【司法書士監修】相続時の不動産売却は?流れや必要書類、注意点を徹底解説
目次
不動産を相続したらどうするべき?
相続で不動産を取得したとき、その活用法には、売る、買う、貸すといった選択肢があります。
今回は「売る=売却」する場合の流れや必要な書類、注意点について、司法書士 渡邉一史さんにお話をお聞きしました。
相続した場合の不動産売却の流れをご紹介
「不動産を相続するとさまざまな手続きが必要になります。
忙しくて手が付けられないこともあるかと思いますが、不動産相続は時間が経つほどに複雑になります。
というのも、新たに相続が発生したり、相続人の気持ちが変わったり、トラブルの原因が発生しがちです。
また、相続で相続税の申告が必要な場合は、相続の発生を知った日の翌日から10カ月以内に相続税を申告して納税まで済まさなければなりません。
いざというときに相続をスムーズにすすめるためにも、不動産売却の流れを知っておきましょう。

* [必須課題 A]
不動産相続の記事では、相続した不動産の手続きを後回しにしないほうがよいとされている。その理由を1〜3文で説明せよ。
* [必須課題 B]
不動産相続の記事によると、相続税の申告が必要な場合、申告と納税はいつまでに済ませなければならないか。
* [必須課題 C]
不動産相続の記事を、最後の文に続けて書き進めよ。

* [データ抜粋]
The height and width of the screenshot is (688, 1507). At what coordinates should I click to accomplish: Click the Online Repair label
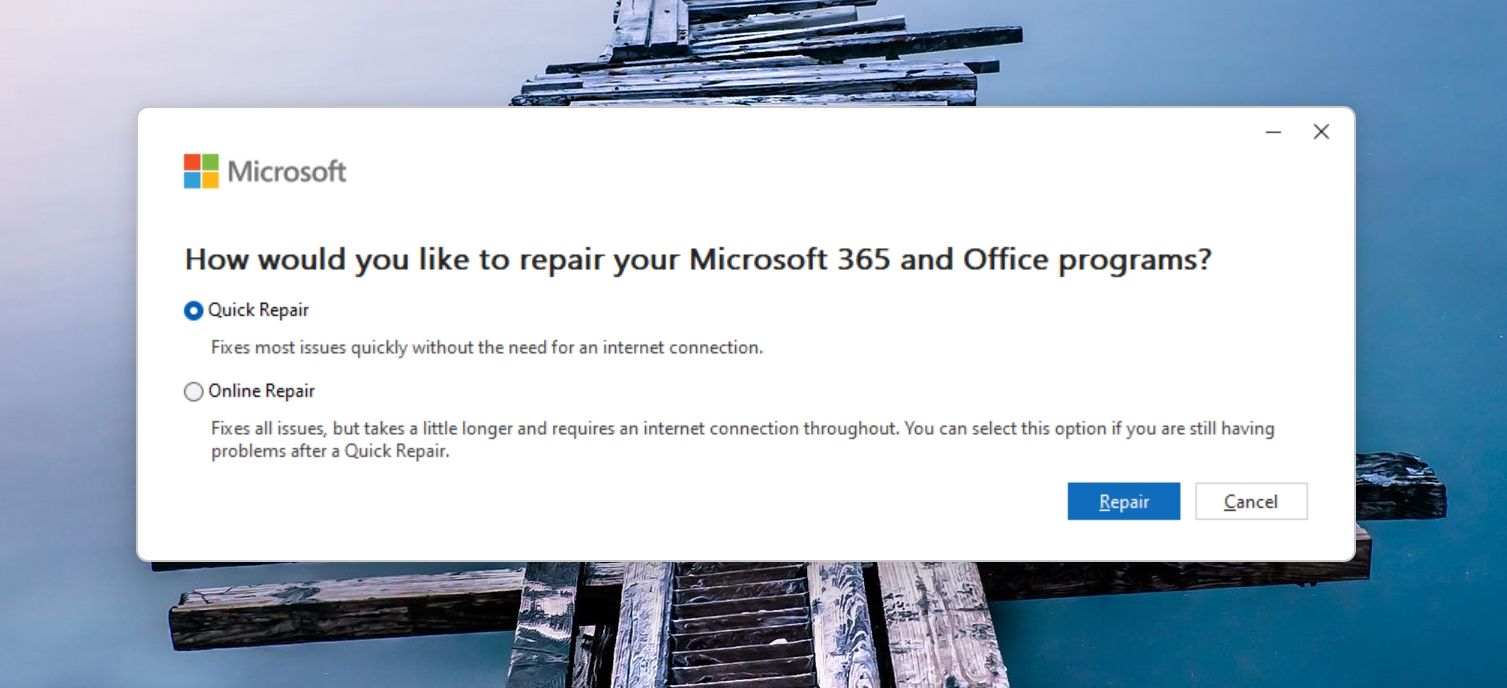pyautogui.click(x=261, y=391)
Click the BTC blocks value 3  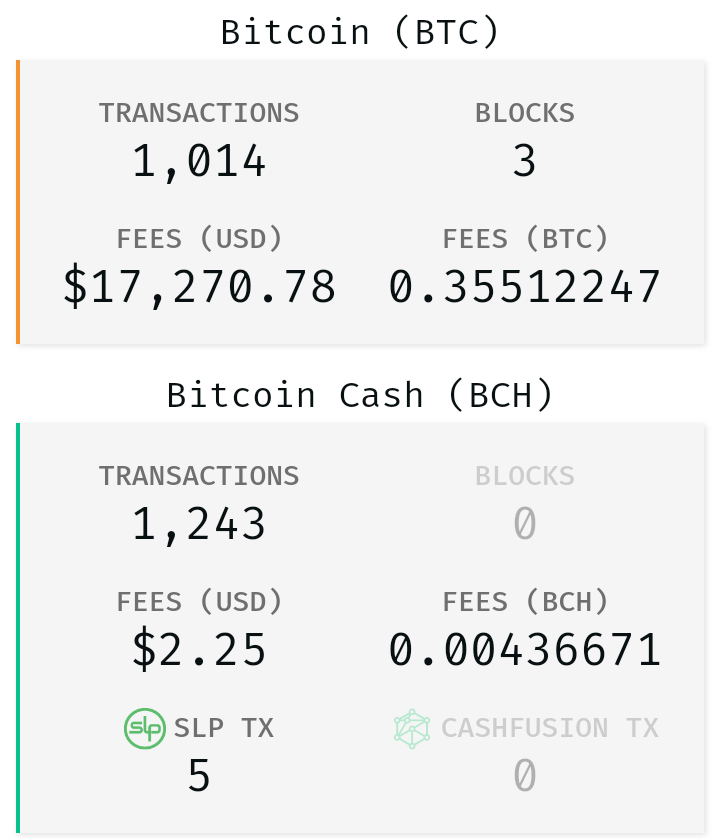[524, 161]
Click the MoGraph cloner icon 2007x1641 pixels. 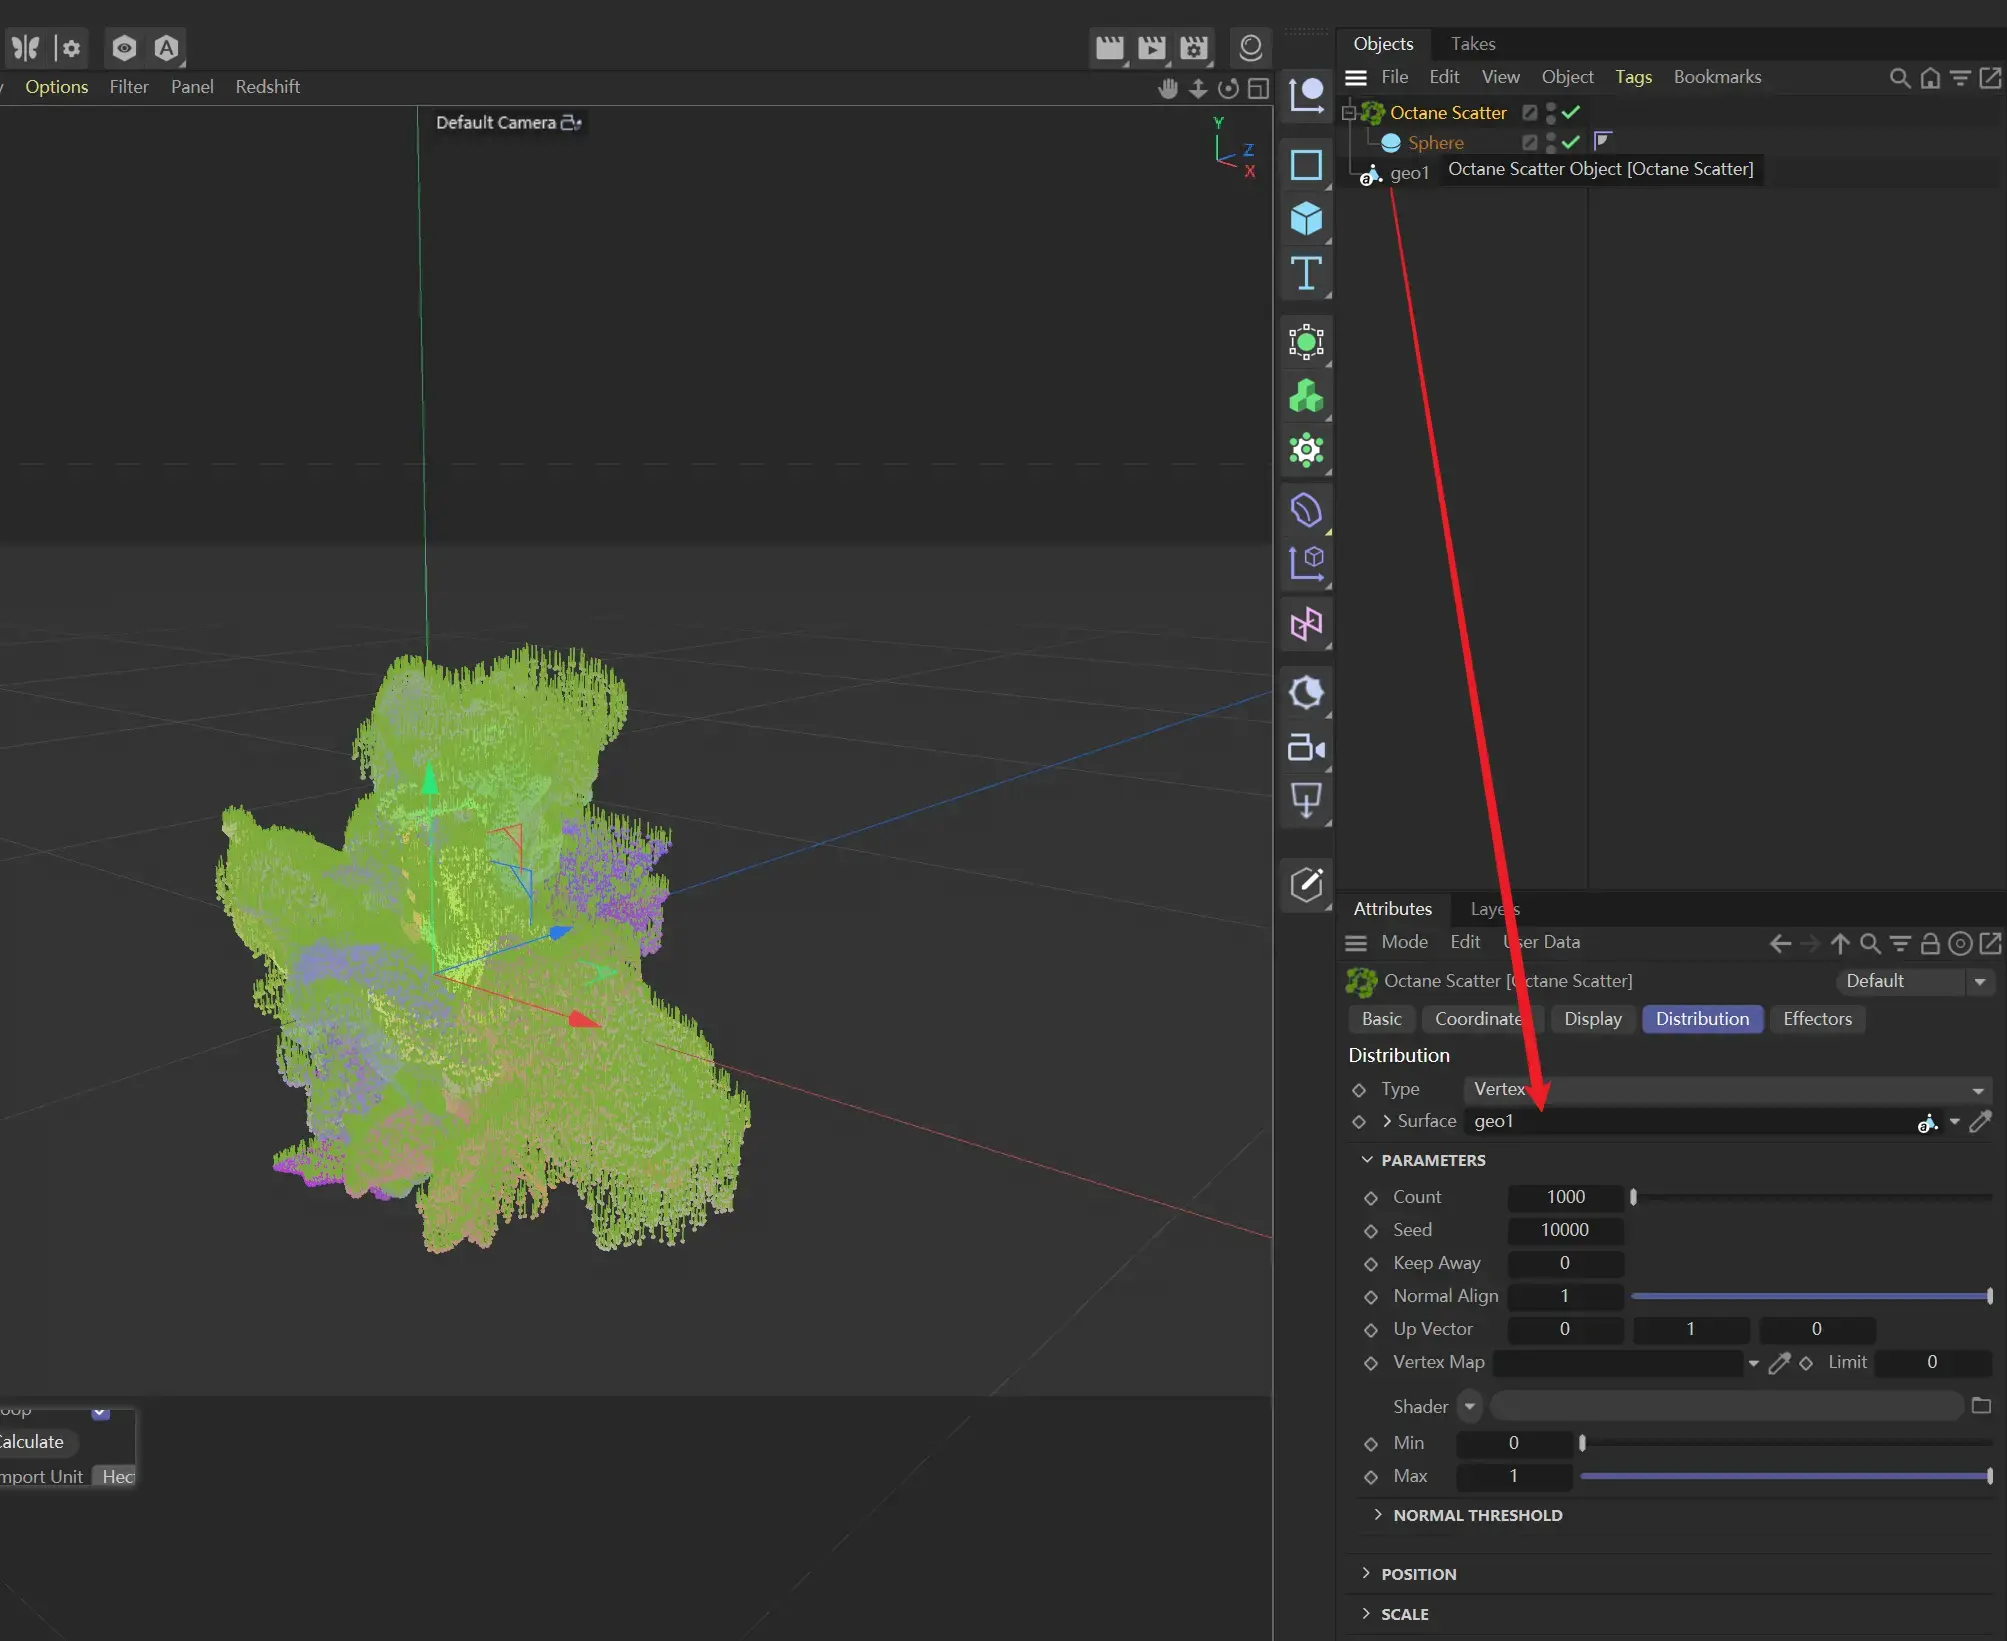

* [課題の解答 A]
不動産相続は時間が経つほど複雑になるからだ。新たな相続が発生したり、相続人の気持ちが変わったりして、トラブルの原因が生じやすい。

* [課題の解答 B]
相続の発生を知った日の翌日から10カ月以内だ。

* [課題の解答 C]
①遺言書を確認する
相続のことで多くの方が誤解されていると感じるのは、第一に「法定相続分の権利」を主張されることです。
相続の仕組みとしてまず第一に、遺言書があればその内容に従って相続を進めることになります。
遺言書がなかった場合には、相続人全員で誰が何を相続するのかを話し合います。
相続が発生した時点で、まずは遺言書があるかどうか確認し、亡くなった方がどういう気持ちだったかを確認しましょう
②相続人を確認する
遺産分割協議をする際には、相続人を特定することがとても重要になります。
なぜなら、相続人が漏れていたり、意図的に誰かが外されていたりすると、遺産分割の取り決めの内容が無効になるためです。
亡くなった方が生まれてから亡くなるまでの戸籍謄本等を取得し、遡って相続人の存在を調べます。
戸籍は分家、離婚や結婚、転籍や養子縁組をした場合に新たに作られ、一生のうちに複数作られます。
亡くなった時点でのご家族が、他にも相続人がいることを知らないことはよくあります。
亡くなって時間が経つと、相続人を確認するのも大変になります。相続が発生した時点で、相続人の確認を進めましょう。
③遺産を分割する
相続人の全員を特定できたら、誰が何を相続するかを話し合う遺産分割協議を行います。
協議書に全員で署名して実印を押し、印鑑証明書をつけます。
相続人の人数が増えるほど遺産分割協議で話をまとめるのが大変です。
相続でもめる最も大きな原因が「遺産分割協議」です。
この場合でも、全員が話し合いますので、法定相続分に拘束されることはありません。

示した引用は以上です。